Let $f \in L^2(\mathbb{R})$ (square integrable functions), I'm trying to prove that his Fourier transform also does: $\mathscr{F}[f] \in L^2(\mathbb{R})$.
I have tried to bound it
\begin{align} \int_{-\infty}^{+\infty}|\ \hat{f}(\omega)\ |^2 d\omega &= \int_{-\infty}^{+\infty} \left| \int_{-\infty}^{+\infty} f(t)\ e^{-i\omega t} \right|^2 d\omega \\ &\leq \int_{-\infty}^{+\infty} \left( \int_{-\infty}^{+\infty}|\ f(t)\ e^{-i\omega t}\ | \right)^2 d\omega \\ &= \int_{-\infty}^{+\infty} \left( \int_{-\infty}^{+\infty}|\ f(t)\ | \right)^2 d\omega \\ \end{align}
but the last expression is not necessarily finite. Any help will be helpful!

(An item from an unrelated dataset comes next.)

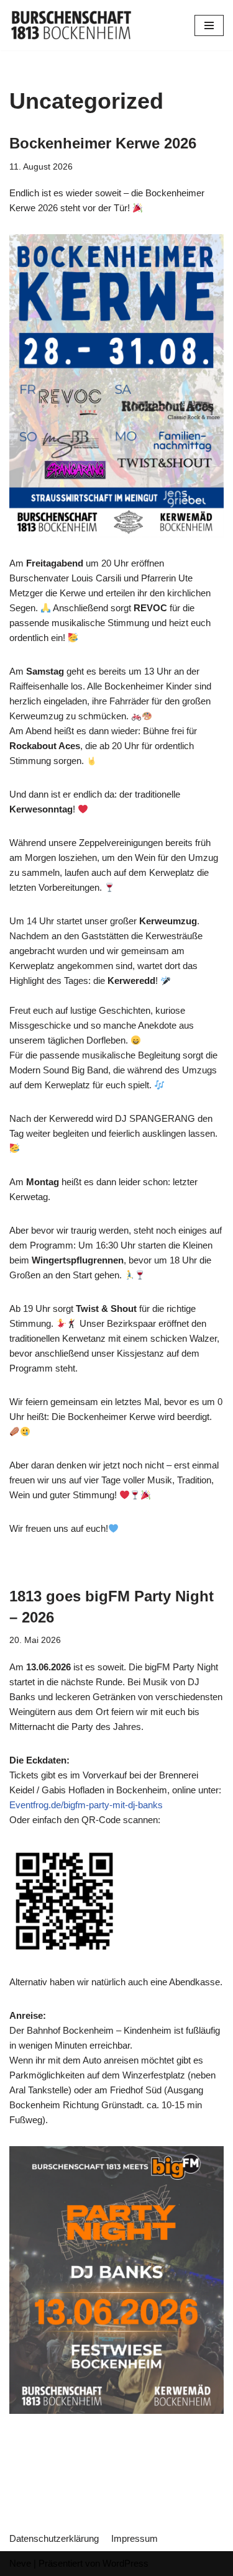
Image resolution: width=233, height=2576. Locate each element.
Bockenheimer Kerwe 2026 (102, 143)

Let $f$ be absolutely and absolutely square integrable on $\mathbb{R}$. Then, $$ \overline{\hat{f}(s)}=\overline{\frac{1}{\sqrt{2\pi}}\int_{-\infty}^{\infty}f(t)e^{-ist}dt}=\frac{1}{\sqrt{2\pi}}\int_{-\infty}^{\infty}\overline{f(t)}e^{ist}dt = \frac{1}{\sqrt{2\pi}}\int_{-\infty}^{\infty}\overline{f(-t')}e^{-ist'}dt' $$ Let $g(t)=\overline{f(-t)}$. Then $\overline{\hat{f}(s)}=\hat{g}(s)$. By the convolution theorem, $f\star g$ is absolutely integrable $$ |\hat{f}(s)|^2 = \hat{f}(s)\hat{g}(s)=\frac{1}{\sqrt{2\pi}}\widehat{(f\star g)}(s) $$ Then you can evaluate the $L^2$ norm of the Fourier transform \begin{align} \int_{\infty}^{\infty}|\hat{f}(s)|^2ds & =\left.\frac{1}{\sqrt{2\pi}}\int_{-\infty}^{\infty}\widehat{f\star g}(s)e^{isx}ds\right|_{x=0} \\ & = (f\star g)(0) \\ & = \int_{-\infty}^{\infty}f(t)g(0-t)dt \\ & = \int_{-\infty}^{\infty}|f(t)|^2dt. \end{align} This is an outline of the shortest argument I know. Everything goes through if $f\star g$ is differentiable at $0$ because then you have the classical Fourier inversion result at $0$, and that's what is being used in the last equation string. At least it gives you an idea of why the result is true for the Fourier transform.